What is even more revealing is what fostering continues to show us about ourselves. We were putting ourselves in a position where these stormy days uncovered the lack of love in our own hearts.  In mine and Jason’s. And in my children’s.

On the third night that Jack and Jill were with us Jason was working his regular shift at the station, so it was up to me to put everyone to bed by myself.

“Are you going to protect me?” Jack asked me.

He had asked me this same question four times already and every time I had promised that I would.

“Will you tell God that I’m scared?” he said.

I would start to pray and then he would interrupt again with another thing to add.

“Will you tell God that I miss my mama?”

“Dear God, Jack misses his mama.”

And then he began to cry for her.

“Oh Father wrap your arms around Jack right now.”

Between sobs Jack added, “Will you tell God to wrap his arms around me for this many days?” And he held up ten fingers.

And of course I prayed. With a broken heart. But the bedtime routine went on for a long time. And I had four other children to put to sleep and they all needed me. And they couldn’t understand why Jack didn’t just go to sleep. And I was getting weary.

So I backed out of his room again promising for the fifth time that I would leave the door open and the bathroom light on and yes, in the morning I would give him something to eat. I tried to say goodnight to my boys, but Jack kept getting out of bed or screaming in fear that I hardly spent any time in my sons’ room for having to take Jack back to his bed so many times. By the time I made it to Addie’s room, Jack had miraculously fallen asleep on his bed, but I could tell that my daughter was troubled.

“Mommy, I’ve never felt like this before,” she began, she looked as if she were about to cry and I thought she was going to say something entirely different than what she said to me. “I want to just run into Jesus’ arms and let him hug me.”

Her words hit me deep and I breathed them in. Yes. Me too. I pulled her close and wept into her hair.

A week later the kids watched the backyard flood with water as the sky rained down. Jack was the one to notice the sunflower, as he had taken quite a liking to the bright yellow flower in the middle of the brown.

“Look! The flower is dancing!” he called out and all the kids pressed their faces in the glass to see the wild dance of the sunflower in the storm. My heart sank as I had grown attached to the flower myself. This storm would surely kill it.

But the next day the flower held its golden head high towards the heavens. It looked bigger  than ever. The storm had not killed it.

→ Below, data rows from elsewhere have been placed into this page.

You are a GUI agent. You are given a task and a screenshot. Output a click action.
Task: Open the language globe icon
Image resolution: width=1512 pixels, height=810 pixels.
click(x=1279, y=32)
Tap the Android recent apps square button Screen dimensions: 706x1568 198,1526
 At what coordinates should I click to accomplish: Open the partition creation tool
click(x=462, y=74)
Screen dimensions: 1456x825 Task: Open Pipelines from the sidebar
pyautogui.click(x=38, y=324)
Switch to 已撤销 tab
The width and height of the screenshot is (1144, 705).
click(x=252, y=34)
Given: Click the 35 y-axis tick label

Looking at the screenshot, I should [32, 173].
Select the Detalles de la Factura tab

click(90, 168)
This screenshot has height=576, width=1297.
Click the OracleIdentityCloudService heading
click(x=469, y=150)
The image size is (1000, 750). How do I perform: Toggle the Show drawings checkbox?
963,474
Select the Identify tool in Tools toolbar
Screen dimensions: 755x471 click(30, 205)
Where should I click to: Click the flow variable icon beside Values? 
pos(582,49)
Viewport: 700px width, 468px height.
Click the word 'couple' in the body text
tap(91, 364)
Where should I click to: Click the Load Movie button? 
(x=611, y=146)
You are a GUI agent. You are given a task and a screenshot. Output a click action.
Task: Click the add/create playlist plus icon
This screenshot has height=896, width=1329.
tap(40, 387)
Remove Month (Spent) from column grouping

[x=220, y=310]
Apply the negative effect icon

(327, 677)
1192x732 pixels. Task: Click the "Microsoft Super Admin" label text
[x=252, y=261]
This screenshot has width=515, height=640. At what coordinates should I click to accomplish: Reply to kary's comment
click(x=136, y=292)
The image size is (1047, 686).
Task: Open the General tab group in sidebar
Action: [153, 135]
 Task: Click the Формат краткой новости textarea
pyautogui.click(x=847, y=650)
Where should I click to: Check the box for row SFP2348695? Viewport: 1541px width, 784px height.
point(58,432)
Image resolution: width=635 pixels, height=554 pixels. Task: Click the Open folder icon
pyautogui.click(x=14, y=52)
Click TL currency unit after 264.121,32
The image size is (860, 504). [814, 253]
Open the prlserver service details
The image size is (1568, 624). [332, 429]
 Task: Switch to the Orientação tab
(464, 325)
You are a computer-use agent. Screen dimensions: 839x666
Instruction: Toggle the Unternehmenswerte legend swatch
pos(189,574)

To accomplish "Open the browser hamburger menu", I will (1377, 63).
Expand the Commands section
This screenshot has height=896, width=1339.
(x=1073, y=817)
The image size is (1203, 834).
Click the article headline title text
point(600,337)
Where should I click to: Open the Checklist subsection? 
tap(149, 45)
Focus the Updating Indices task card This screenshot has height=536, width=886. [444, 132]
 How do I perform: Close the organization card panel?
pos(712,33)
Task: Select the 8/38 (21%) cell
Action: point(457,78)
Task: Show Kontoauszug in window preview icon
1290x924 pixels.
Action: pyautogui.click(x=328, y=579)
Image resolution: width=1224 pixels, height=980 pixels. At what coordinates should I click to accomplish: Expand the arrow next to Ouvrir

It’s been four weeks since Jack and Jill have come to live with us for a time. It feels like it has been one storm after another. Some days I think that I can’t go on. I am exhausted from sleep deprivation and constant trials. My children struggle to accept this new life and I am burdened for them. It feels like war every day. A fight to love. For all of us.

Just about every time I get in the car and turn the radio on I hear that David Crowder song in which Jesus continues to sing over me , “I am holding onto you, I am holding onto you. In the middle of the storm, I’m holding on. I AM.”

He’s got me. He’s got my children. He’s got my foster children. And this storm is not going to kill us.